「Here's to you」

第一次世界大戦が終わってまだ日が浅い、アメリ東海岸の街ボストン。1920年、この地で強盗殺人事件が起った。

逮捕された2人のイタリア移民、ニコラ・サッコとバルトロメオ・ヴァンゼッティ。

事件の当初より、彼らの容疑を裏付ける証拠は、質量ともに極めて乏しいと噂されていた。

そして何より、この2人はアナーキストであった。大戦後の混乱から未だ冷め切らぬアメリカは、反政府思想・運動に神経を尖らせていた。

要するにこうだ。政府及びその意を汲んだ警察が、思想弾圧のために無実の彼らへ罪を被せ、そして逮捕に及び身柄を拘束したのではないか。

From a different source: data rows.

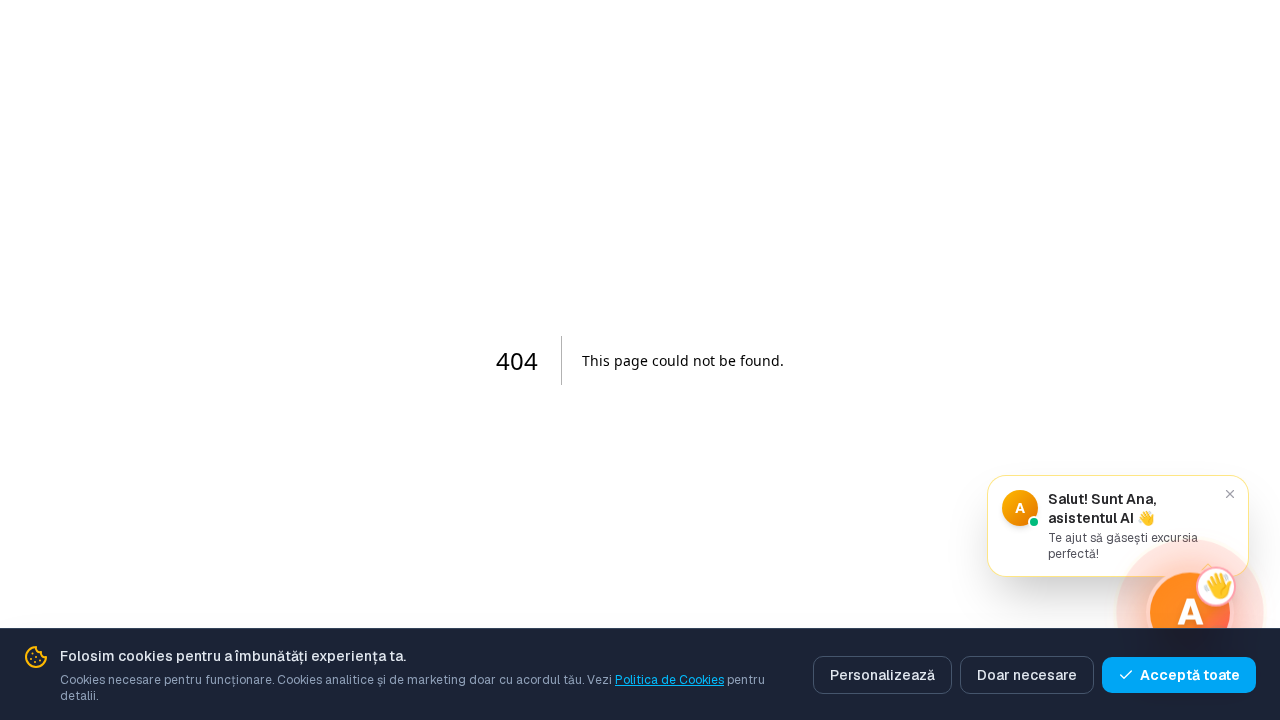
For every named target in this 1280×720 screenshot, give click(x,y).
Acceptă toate (1190, 675)
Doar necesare (1027, 675)
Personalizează (882, 675)
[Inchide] (1230, 494)
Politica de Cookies (669, 680)
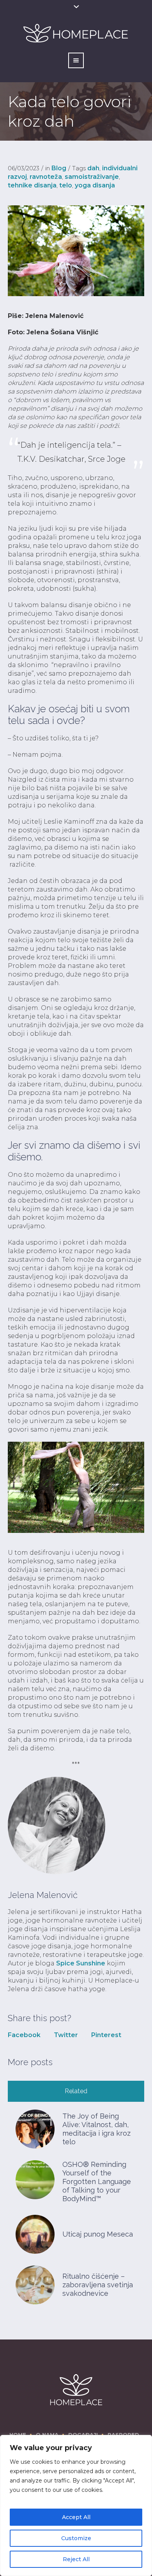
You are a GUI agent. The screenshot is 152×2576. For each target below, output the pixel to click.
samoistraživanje (92, 176)
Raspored (123, 2434)
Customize (76, 2538)
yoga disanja (95, 185)
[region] (76, 2505)
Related (76, 2091)
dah (93, 168)
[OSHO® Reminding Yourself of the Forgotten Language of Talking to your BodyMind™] (35, 2179)
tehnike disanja (32, 185)
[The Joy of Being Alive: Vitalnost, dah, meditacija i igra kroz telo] (35, 2128)
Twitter (66, 2035)
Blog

たんなる流言として片付けるには、あまりにセンセーションでかつ説得性を持っていたこの憶測は、たちまちの内にアメリカ国内だけに留まらず世界中へと広がりを見せ、やがては国際的な助命嘆願運動を巻き起こすきっかけとなる。

余談だが、世界的な規模でこれだけ大々的に市民運動が展開されたのは、有史以来これが初めてだったのではなかろうか。

しかしその声もむなしく、1927年、両名への死刑は執行された。はじめにサッコ、数分の後にヴァンゼッティ。電気椅子によるものだった。


実際のところ、事件の詳細は今もってつまびらかではないという。


下にあげた動画は、この「サッコ・ヴァンゼッティ事件」を題材にして製作された映画「死刑台のメロディ」のテーマソングである。

わずか4つのフレーズで構成された歌詞を延々と繰り返しているだけの唄なのに、なぜか心に響く。

そして、彼らの辿った不幸な境遇と重なっていく。